As for the menu, “Even in the heart of Beijing, it is only natural for me to create in a French style. At Maison Boulud, I will remain true to my French roots and the way they have evolved after decades cooking in America,” Boulud says. “Whether I am cooking in New York or in Asia, my signature remains my French spirit combined with seasonal produce, local whenever possible, but above all the best I can find.”

Boulud stresses that he will be preparing local and Pacific Rim-sourced ingredients using his time-tested French techniques. But consider the summer prix fixe menu, which goes for RMB 428 (about $65 U.S.). Almost every item on it looks like mainline French food to us:

• Iced tomato soup, smoked eggplant babaganoush, olive sesame tuile;
• Slow-baked salmon with shallots, tender leek and carrot, horseradish cream;
• Braised short ribs with sweet garlic potatoes, sirloin with carrots, scallions and parsley;
• A selection of cheese ($18 supplement); and
• Napoleon with raspberry chiboust, puff pastry and lychee sorbet.

Expect this place to be mobbed during the Olympics. Not only is the food familiar to Western and other world travelers. It’s also being served by Daniel Boulud, whom everyone will assume wouldn’t touch any of the questionable food items known to flow through China’s lightly regulated food procurement channels.

A key component of Maison Boulud’s clientele this month: Olympic officials and athletes. Many of them, including the U.S. delegation, chose to stay outside of the official Olympic Village and will be looking for something safe and tasty, in that order, to eat. Olympic delegations from many nations opted for this strategy after learning they would not be allowed to bring their own food into the Olympic Village.

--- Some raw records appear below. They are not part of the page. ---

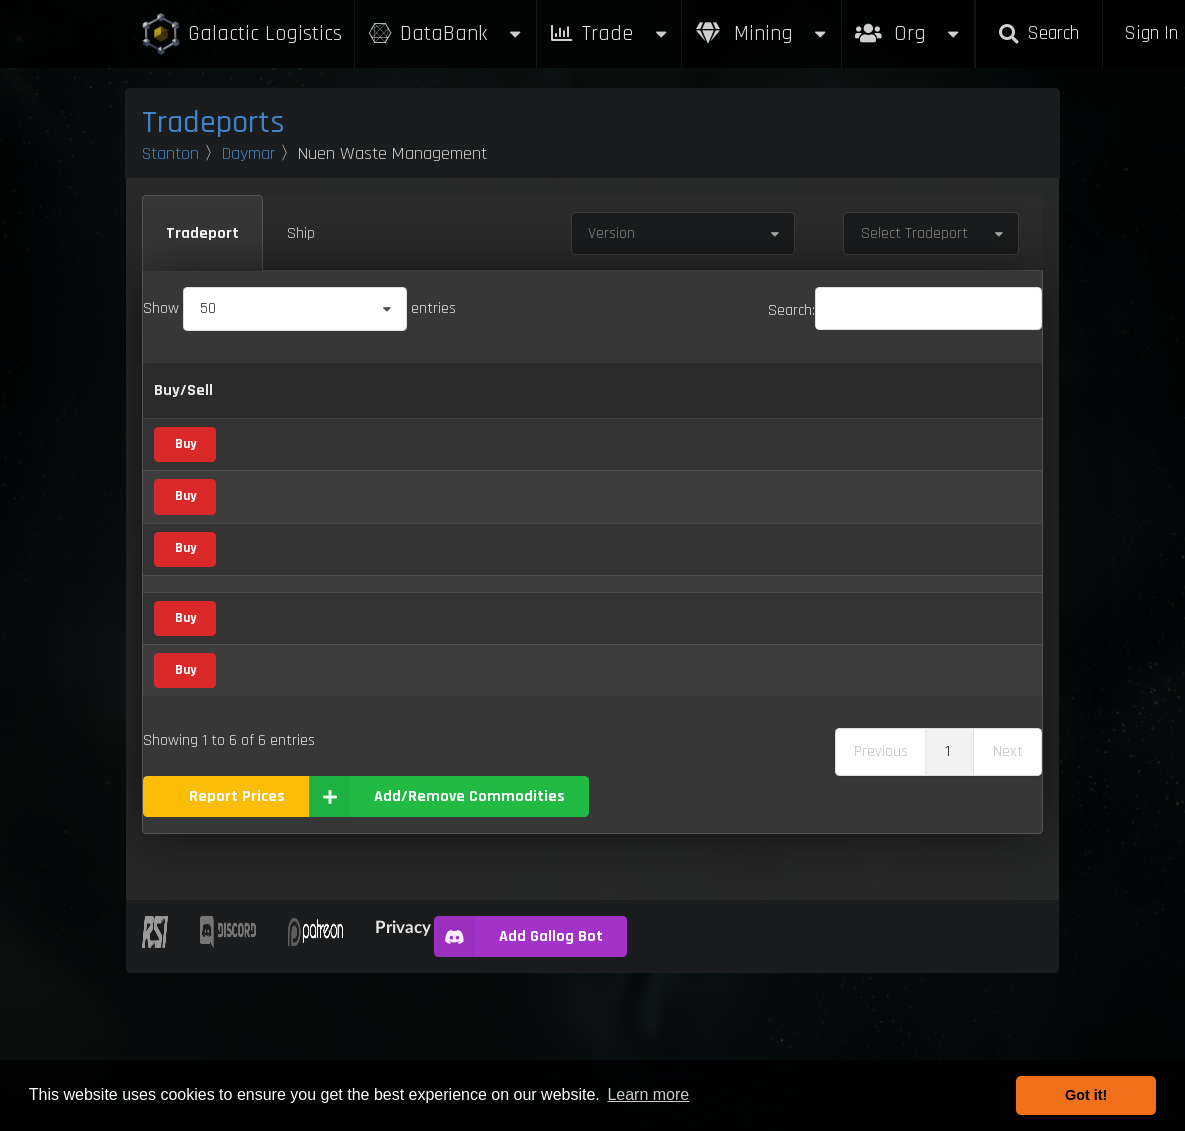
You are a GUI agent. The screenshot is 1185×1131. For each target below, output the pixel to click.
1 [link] (947, 909)
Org (908, 23)
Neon (259, 614)
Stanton (170, 153)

It’s not that these delegates worry that the Olympic Village food contractor, U.S. catering giant Aramark, wouldn’t do a good job. Aramark is a highly experienced and competent contractor at Olympic-scale events. But the company will be limited to using only goods from 38 designated suppliers within China as it cranks out as many as 100,000 meals a day.

Rather, the concern is that tainted food sourced through Chinese distribution channels would sicken some athletes or, significantly worse, cause them to test positive for antibiotics or other banned drugs.

The Olympics is a once-in-a-lifetime opportunity for these athletes, and they don’t want to blow it by consuming drug-laced food. Especially when they have the extremely pleasurable option of sidestepping the problem entirely by chowing down at Maison Boulud.